I'm sure it won't matter all that much but it's still nice to have Phoenix playing from behind against the Bulls on the first game of this back to back. 

If TJ and Bosh come back strong I guess we've got a shot.


----------



## Knick Killer (Jul 16, 2006)

i can see the raps winnin this game. but it probably wont happen.

OT: We should start to do Guess the Score for raptors games like the pacers forum


----------



## Turkish Delight (Mar 17, 2004)

I think it'll be closer than you think. Suns just played an intense game tonight, and Raptors have had a long rest.


----------



## Seuss (Aug 19, 2005)

*Phoenix Suns/Toronto Raptors
Game Thread*​




Come chat it up in the Suns forum. Friendly chatter is 
always welcome! =)


----------



## Roland Garros (Dec 6, 2006)

is Garbo out of the next suns´game?


----------



## Who-C (Nov 21, 2005)

Can someone explain why Joey Graham still starts?


----------



## AirJordan™ (Nov 21, 2005)

We _might_ have a chance in this one. Let's just hope that the Suns are dead tired and have an off night after playing the Bulls last night. With Bosh coming back and all that, we gotta come out with intensity, something we lacked in the game against Memphis which resulted in us being blown out in the 1st Q. Looking forward to this game...

*LET'S GO RAPTORS!

*


----------



## JS03 (Jan 5, 2005)

Ford and Garbo aren't playing tonight.
http://www.thestar.com/Sports/article/167483


----------



## speedythief (Jul 16, 2003)

Bosh must've been doing some neck work. Guy has a thin head but his neck is almost as broad as his head now.

Actually its probably just a funny angle to take the picture at but I thought it was worth sharing.


----------



## ballocks (May 15, 2003)

i guess chris' return is good news but the bad news about ford and garbajosa really worries me. maybe it worries me more about garbajosa than ford (because tj took an awful hit from duhon against chicago- i don't 'blame' him for being hurt) but the fact that he's out with a calf injury is something i can't help but be cynical of. personally, i don't know of a single person who's suffered a calf injury so severe that they couldn't play basketball, so i don't really understand garbo's issue here. maybe he's the exception, maybe he does have something rare, i don't know, but i have no idea what it could be. this is a _calf_. is the diagnosis off the mark? maybe, but until they tell me otherwise, i'll have to trust that it's his calf that's bothering him. and i'll have to scratch my head: you really can't play through it?

another thing i don't want to be forgotten is the fact that we're finally over the toughest stretch- i mean, we've been complaining about the first two months of the season for the last four months, we've been talking about the january break endlessly, and now it's finally here. i don't want it to be forgotten. i like how chris and sam have already chosen to say it publicly- that the raptors need to perform in order to take advantage of this schedule because talking about it does nothing on its own- but i'll be waiting to see those results. we often talk a big game and follow it up with little substance, and i now want to see that change.

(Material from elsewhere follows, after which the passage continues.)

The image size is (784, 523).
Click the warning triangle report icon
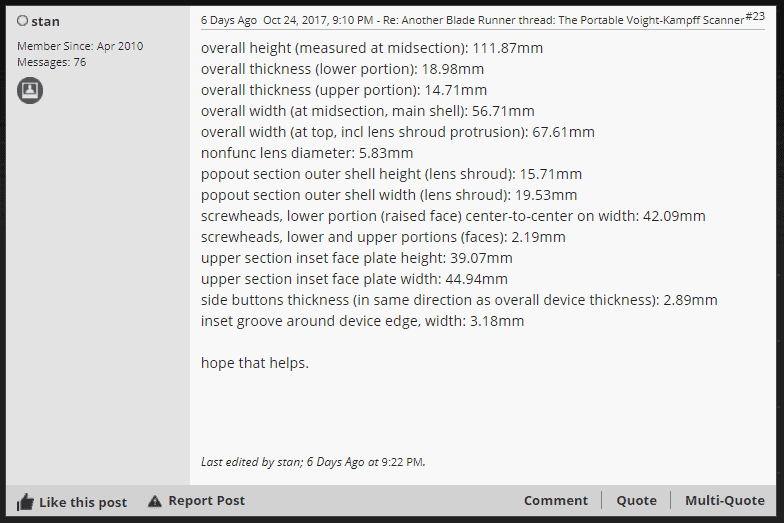tap(154, 501)
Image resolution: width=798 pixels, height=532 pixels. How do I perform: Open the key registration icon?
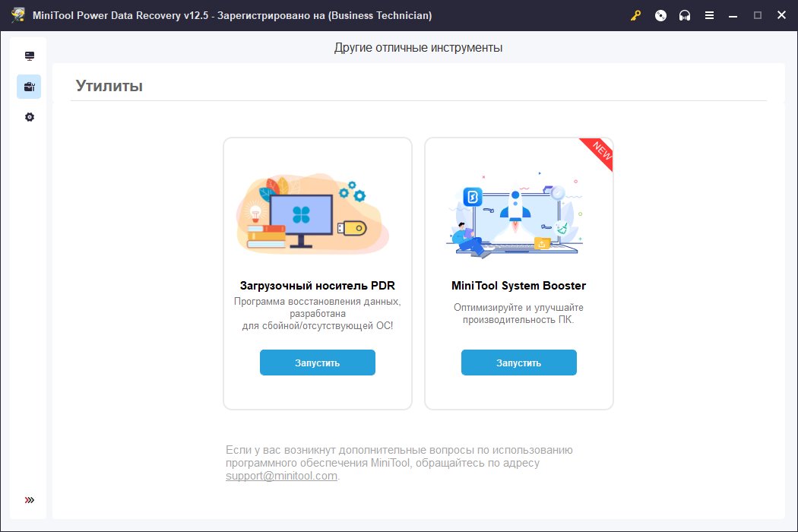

this game in particular is crucial, i think. if we had been in phoenix's position, we'd be all over the schedule-maker today ("it's not fair, we're on the east coast, playing a back-to-back during the holiday season, and they've been sitting around twiddling their thumbs for four days?"), but we're not- instead, we're in our privileged position. we're at home. well rested (except for garbojosa, whose calf flared up during new year's festivities). we're playing a team that beat us earlier in the year, so we need to redeem ourselves in that sense. the boss'll be especially close tonight given his ties to phoenix, so our (healthy) players would be best served to hit the floor running. 

etc.

it would have been good to have a full collection of players for tonight's game because i do see it as an important affair, but you can't win 'em all. anybody who doesn't feel we can (should) beat this team tonight (regardless or who is and isn't active) should probably begin to consider _why_ they feel that way. this is a game we need, this is a game we should win- or at least not lose decisively.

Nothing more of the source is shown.